The bank said pending US crypto legislation “sets up a better outlook for the second half of 2026 and 2027” and maintained an overweight rating on the stock.

The legislation in focus is the CLARITY Act, a proposed market structure bill that would establish rules for how crypto assets are regulated in the US. The bill aims to define which digital assets are under the control of the Securities and Exchange Commission (SEC) and which would be overseen by the Commodity Futures Trading Commission (CFTC). Coinbase and other cryptocurrency companies have argued that clearer rules could encourage banks, asset managers and large companies to expand cryptocurrency activity.

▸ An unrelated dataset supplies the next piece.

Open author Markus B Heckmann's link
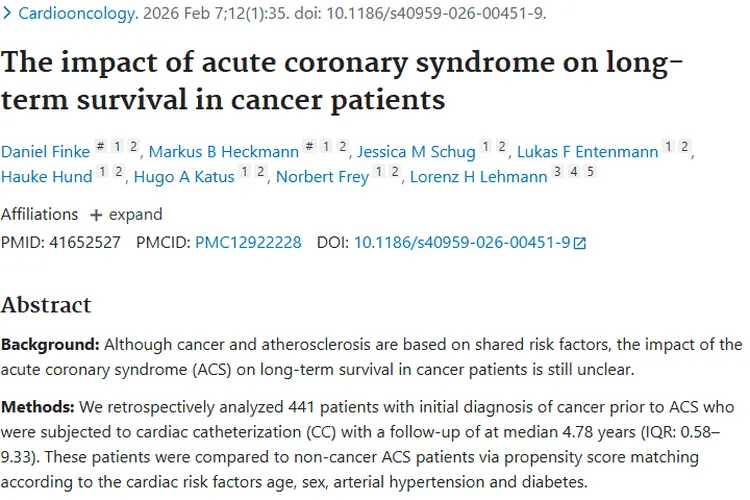Viewport: 750px width, 500px height. (x=223, y=152)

Coinbase executives told analysts they expect a markup from the Senate Banking Committee this month, followed by a broader vote later in the summer.

Clear Street also pointed to regulation as an important catalyst.

“We see multiple catalysts ahead and remain constructive on the stock heading into the second half of 2026,” the company wrote, even as it lowered its price target to $107 from $140 following weaker trading volume.

The firm highlighted growth in newer products, including prediction markets, which generated more than $100 million in annualized revenue in March, and retail derivatives, which surpassed an annualized pace of $200 million.

Oppenheimer said Coinbase’s push beyond spot cryptocurrency trading is starting to show traction.

“Prediction Markets has become one of the fastest-growing new products,” the company wrote, adding that the company’s “Everything Exchange strategy” could support long-term growth. The strategy includes stablecoins, derivatives, payments and tokenized assets alongside traditional crypto trading.

William Blair argued that the first quarter may represent the lowest point of the current cycle.

“If Bitcoin “It has bottomed out, as we suspect, April could be the lowest volume month of the cycle,” the company wrote.

The firm also pointed to growth in USDC stablecoin activity and Coinbase’s Base blockchain network as signs that the company is becoming more integrated into crypto infrastructure beyond trading fees.

Not all analysts were convinced.

Barclays maintained an underweight rating and warned that “profitability [is] under pressure” as trading activity continues to weaken. The bank said second-quarter transaction revenue trends remain well below Wall Street expectations.

Compass Point also maintained a Sell rating, arguing that Coinbase “remains fully beholden to crypto cycles five years after going public.”

The firm said weaker monthly user activity raised questions about whether newer products are attracting new customers or simply replacing older commercial businesses.

Coinbase shares fell 3.6% in premarket trading.